5/15/2014

Cinnamon Shortbread


Shards of this simple, Christmas-spiced shortbread add a professional finish to creamy desserts

  • Cooking Time Prep 30 mins
    Cook 15 mins
  • Skill Level Easy
  • Servings Makes 15
Nutrition per serving
  • Kcalories

    65

  • Protein

    1g

  • Carbs

    10g

  • Fat

    3g

  • Saturates

    2g

  • Fibre

    0g

  • Sugar

    6g

  • Salt

    0.04g

Ingredients
  • 50g butter, softened
  • 85g caster sugar
  • ¼ tsp vanilla extract
  • 50g plain flour
  • 25g ground rice
  • 1 tsp ground cinnamon
Directions
  1. Heat oven to 200C/180C fan/gas 6. Mix the butter with 50g of the sugar and the vanilla. Mix the flour, ground rice and ½ tsp cinnamon, then mix this into the butter mixture-you may need to finish with your hands. Roll out to just under 1cm thick between 2 sheets of baking parchment, then lift the bottom sheet of baking parchment onto a baking tray.
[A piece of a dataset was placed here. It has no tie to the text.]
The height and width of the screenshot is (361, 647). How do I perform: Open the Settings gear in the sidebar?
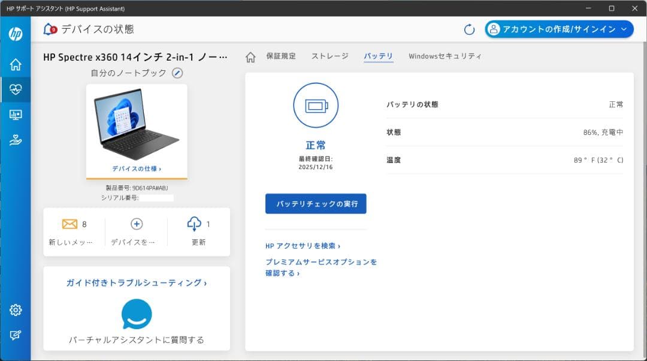16,310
Bake for 10-15 mins until golden and crisp looking.
  2. Meanwhile, mix the remaining sugar with the remaining cinnamon. Remove the shortbread and leave to firm up for 1-2 mins, then slice into long shard shapes with a knife. Discard trimmings (or nibble them!), and scatter the biscuits with the cinnamon sugar while still warm. Gently toss to coat, then set aside until cool. Cover until ready to serve.